Por: Dora Kramer
Em tese, madeira que bate em Chico bate em Francisco. O problema da teoria é que, na prática, outros quinhentos prevalecem. Não fosse por esse detalhe atroz, todos os candidatos às eleições de 2010 estariam liberados para começar suas campanhas a presidente, governador, senador, deputado federal e deputado estadual, agora mesmo.
A partir do momento em que o Tribunal Superior Eleitoral definiu que a presença da ministra Dilma Rousseff no palanque, em companhia do presidente Luiz Inácio da Silva, não guarda a menor relação com campanha eleitoral, todos os candidatos à eleição de 2010 poderiam se considerar liberados. Não o fazem, porém, por dois motivos: por receio de que nesse tipo de julgamento sejam usados pesos e medidas diferentes e por uma impossibilidade real imposta pela legislação eleitoral em vigor.

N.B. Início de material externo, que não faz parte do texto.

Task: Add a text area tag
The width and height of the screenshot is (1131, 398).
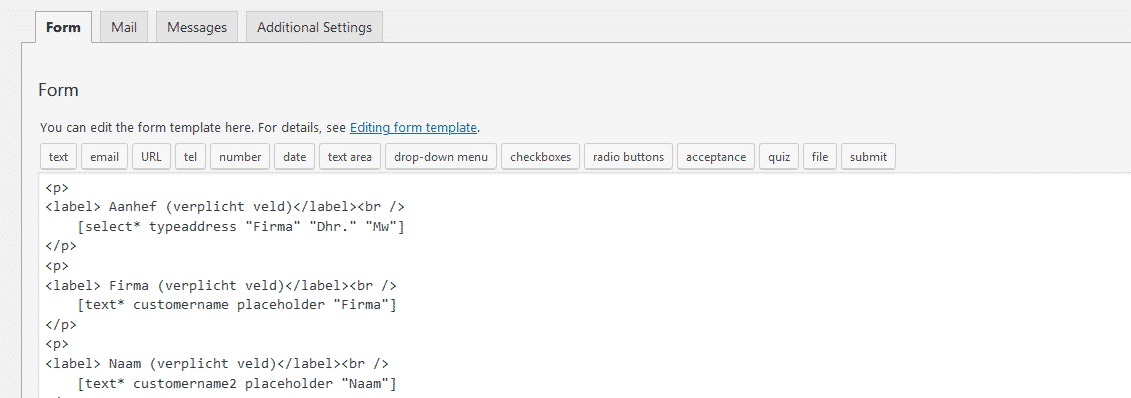Action: click(350, 156)
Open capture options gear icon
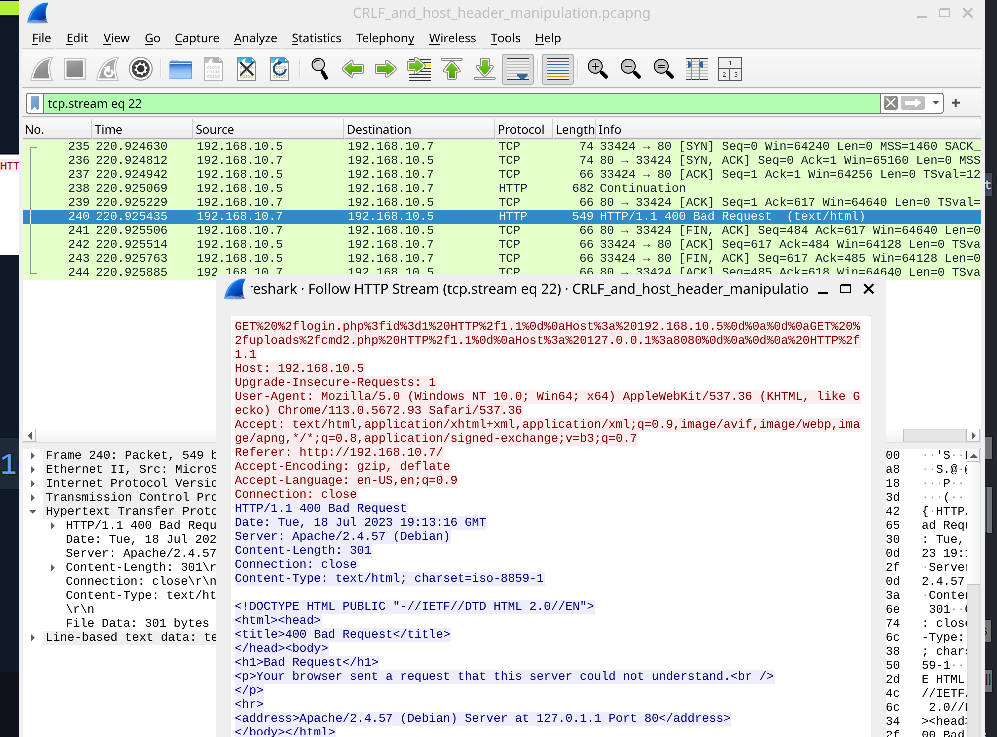997x737 pixels. [x=141, y=69]
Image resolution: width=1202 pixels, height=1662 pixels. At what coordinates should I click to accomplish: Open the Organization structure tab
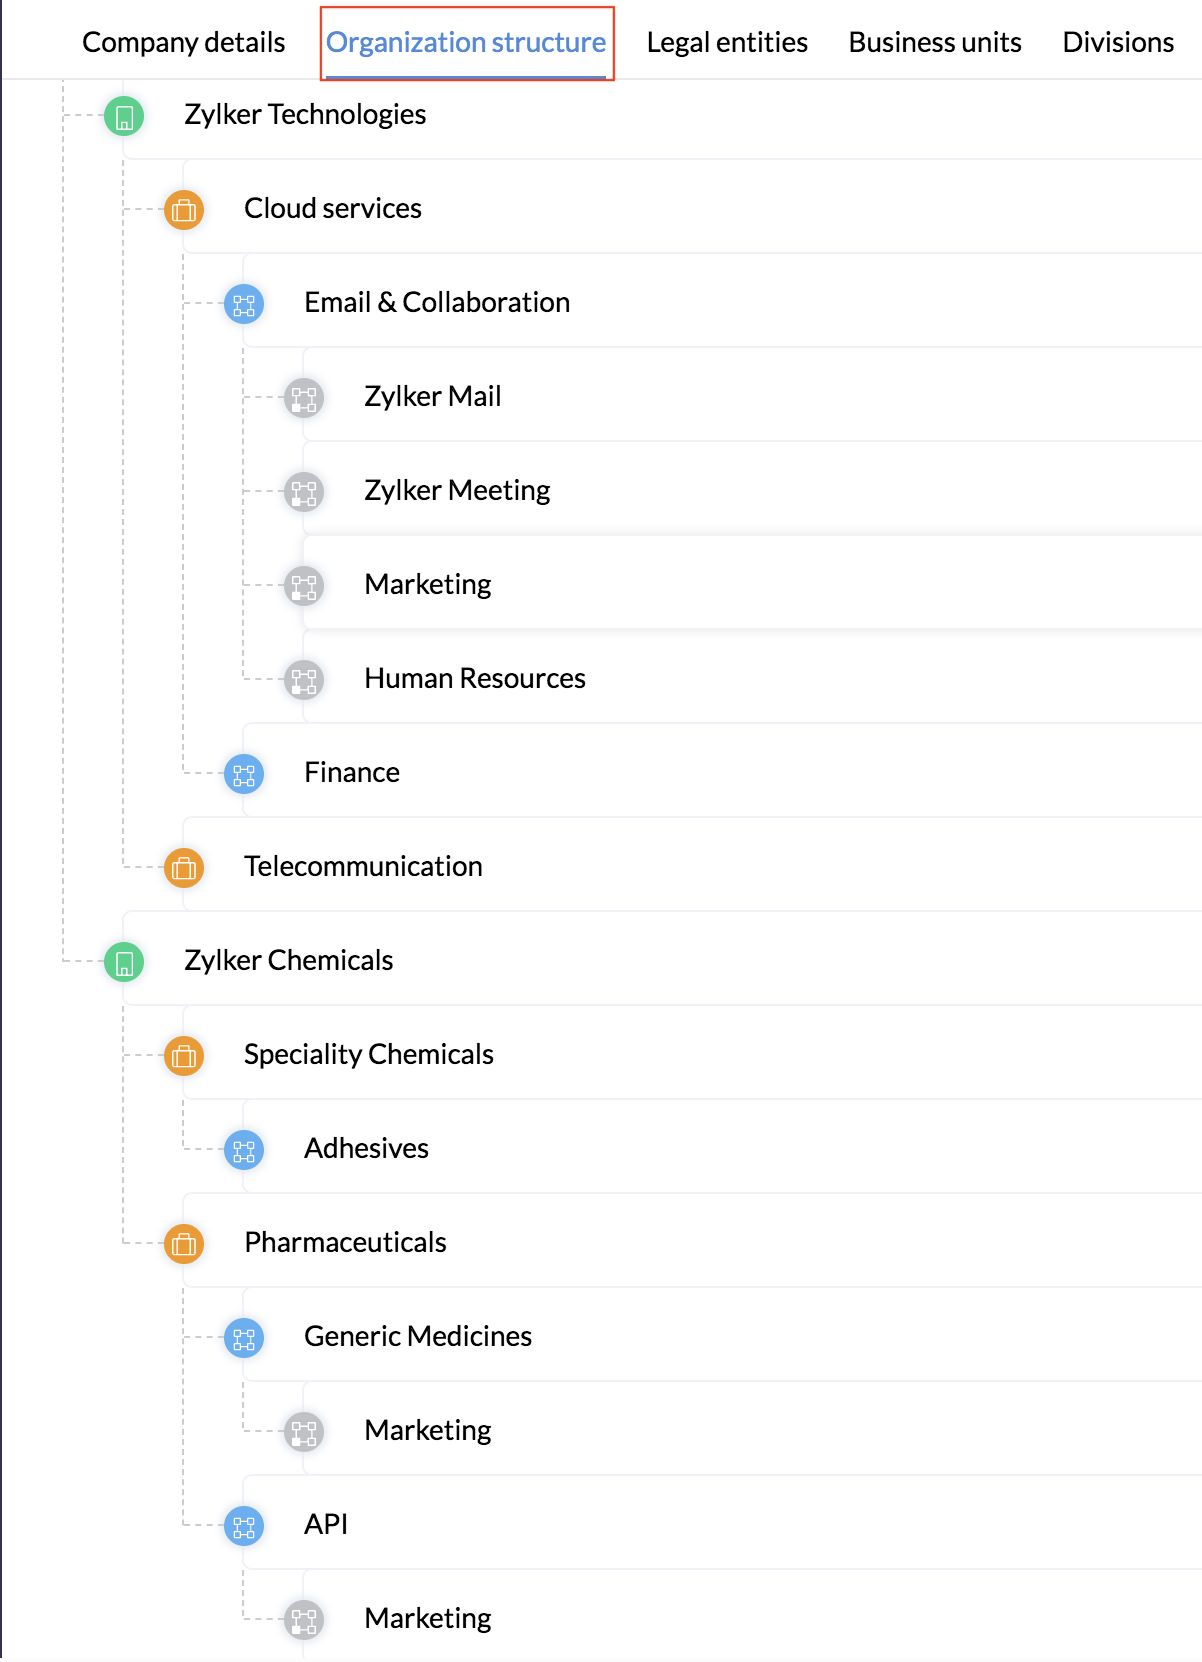point(466,42)
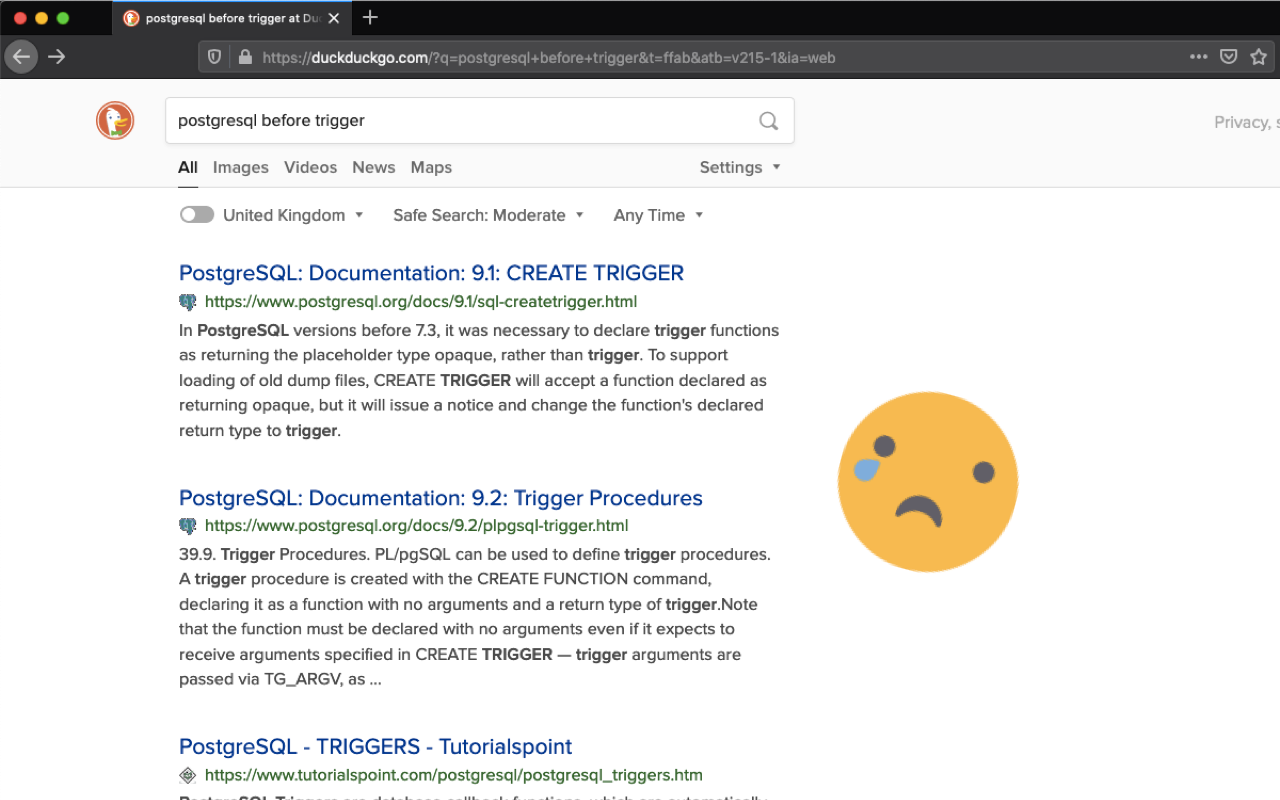Go back using the back arrow
1280x800 pixels.
click(x=21, y=56)
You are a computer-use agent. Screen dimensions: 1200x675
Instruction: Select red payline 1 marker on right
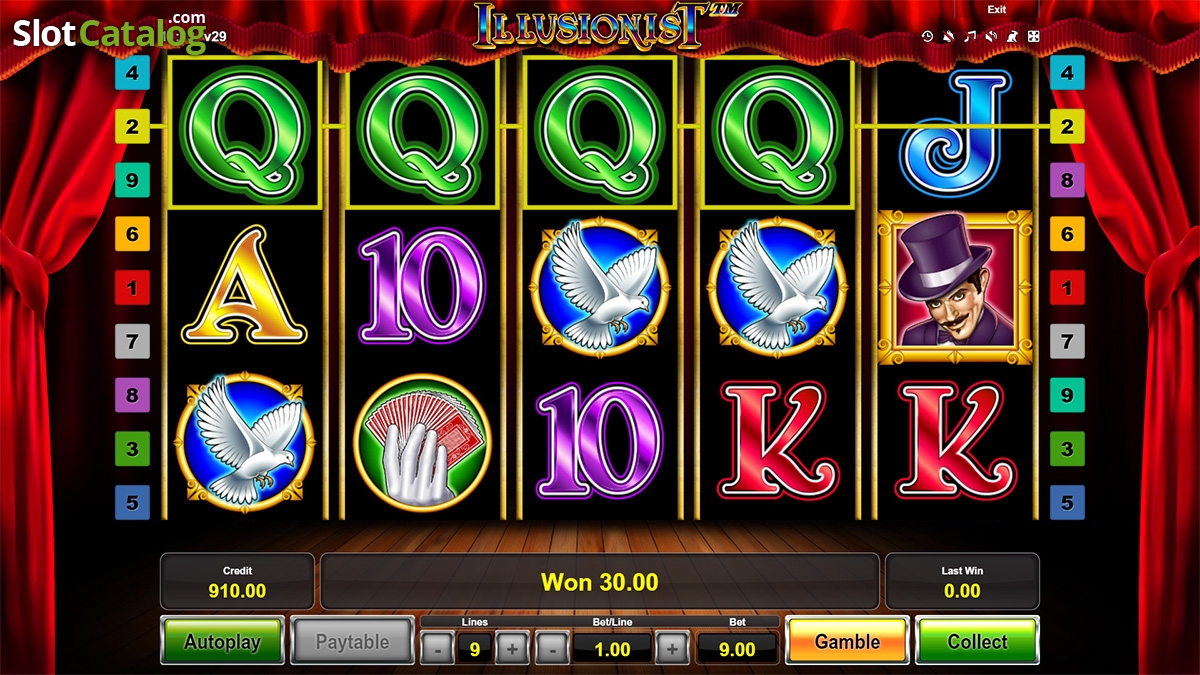click(1067, 289)
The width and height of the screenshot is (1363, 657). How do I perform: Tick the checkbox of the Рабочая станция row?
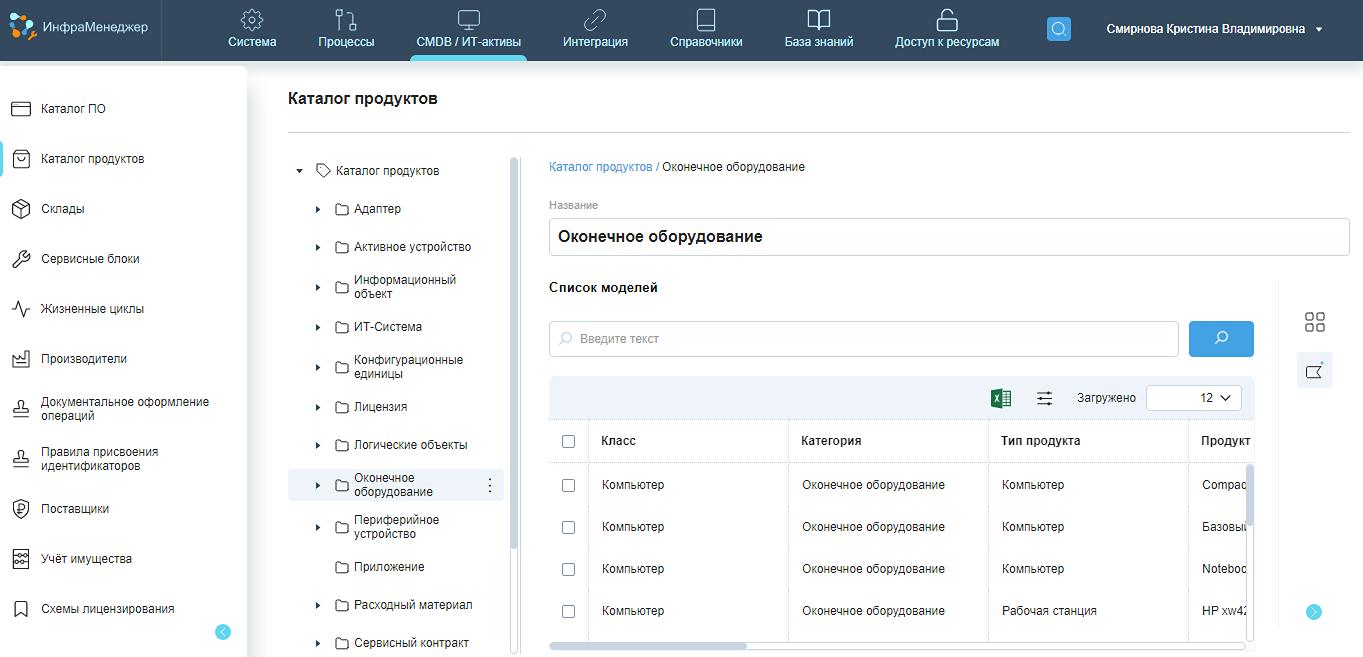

De acordo com a lei, as campanhas só podem começar depois da escolha oficial das candidaturas nos respectivos partidos. Como as convenções são realizadas (por lei) em junho do ano eleitoral, as campanhas só podem começar a partir daí. Isso, em relação a atos gerais de propaganda e também no tocante à arrecadação de recursos.
Legais, obviamente. Dentro do terreno da legalidade, o candidato no Brasil dispõe de três meses entre a oficialização da candidatura e a eleição. Os pretendentes apoiados pelos ocupantes do poder não estão submetidos a essa premência. Podem se utilizar (acabou de autorizar o TSE) da condição de governantes, usar todos os instrumentos à disposição de governos e, quando chega a data oficial apenas informa, também oficialmente, que daquele momento em diante não governam, buscam votos. Por mais que as ações sejam semelhantes.
Trata-se, obviamente, de um faz de conta. Seria inócuo e meramente formal caso não representasse um efetivo desequilíbrio nas condições de igualdade entre candidatos preconizada pela Constituição. Mas significa mais ainda. Incentiva a prática do caixa 2, pois trabalha com o prazo irrealista de três meses para arrecadação de recursos pelos meios legais.
A atual legislação brasileira anula, por exemplo, qualquer argumento em favor do modo de arrecadação adotado pelo então candidato a presidente dos Estados Unidos Barack Obama. Lá, Obama dispensou o financiamento público e optou pelas contribuições de pessoas físicas via internet. Não há termo de comparação possível com o nosso sistema, pois Obama começou esse movimento em fevereiro de 2007 para uma eleição que aconteceria em novembro de 2008.
Quase dois anos antes, em contraposição aos três meses permitidos no Brasil. Noventa dias de prazo, convenhamos, é um elogio à improvisação. Ou um incentivo à contabilidade paralela, como, na realidade, ocorre.
Fala-se em reforma política, mas não se fala na revisão de prazos eleitorais que obrigam o ocupante de um cargo público a se desincompatibilizar 60 dias antes do prazo para o início da campanha oficial. O governante precisa deixar o posto em abril, mas fica no limbo até junho, sendo candidato sem ser.
Essas talvez sejam distorções cuja correção mereça mais urgência e atenção por parte do Congresso. Principalmente agora que o TSE deixou o governo livre para transgredir.
Tudo dominado
É natural que o governo se mobilize contra a CPI da Petrobrás. Mas, em princípio, não há razão para temer coisa alguma. Isso independentemente do mérito das alegações da oposição e do fundamento das irregularidades a serem investigadas.
A questão, por ora, resume-se aos métodos e às circunstâncias, amplamente favoráveis ao Planalto. Primeiro, havia o recurso da retirada das assinaturas até meia-noite da última sexta-feira. Mesmo na improvável hipótese de o governo não ter conseguido a desistência de seis senadores, há o fato de a oposição estar dividida. O DEM favorável ao cumprimento do acordo de esperar a audiência do presidente da Petrobras, Sergio Gabrielli, daqui a uma semana, e o PSDB no patrocínio da CPI.
Além disso, o histórico recente de comissões de inquérito é uma conta de soma zero. Seja porque os governistas detêm o controle de todas elas, seja porque a oposição já mostrou que só vai até um determinado ponto e não ultrapassa nenhum limite que possa esbarrar nos interesses de quem já foi e pretende voltar a ser governo.
Outro motivo que não autoriza grandes expectativas é a crescente irrelevância das CPIs, autodesmoralizadas pela ação das tropas de choque e pelos acordões avalizados pela oposição. Finalmente, e assaz importante, há o cotejo - já usado por Lula na queixa de falta de “patriotismo” do PSDB - entre o prestígio de que dispõe a Petrobras perante a opinião pública e o descrédito em relação ao Congresso, em particular à sua autoridade para investigar o alheio.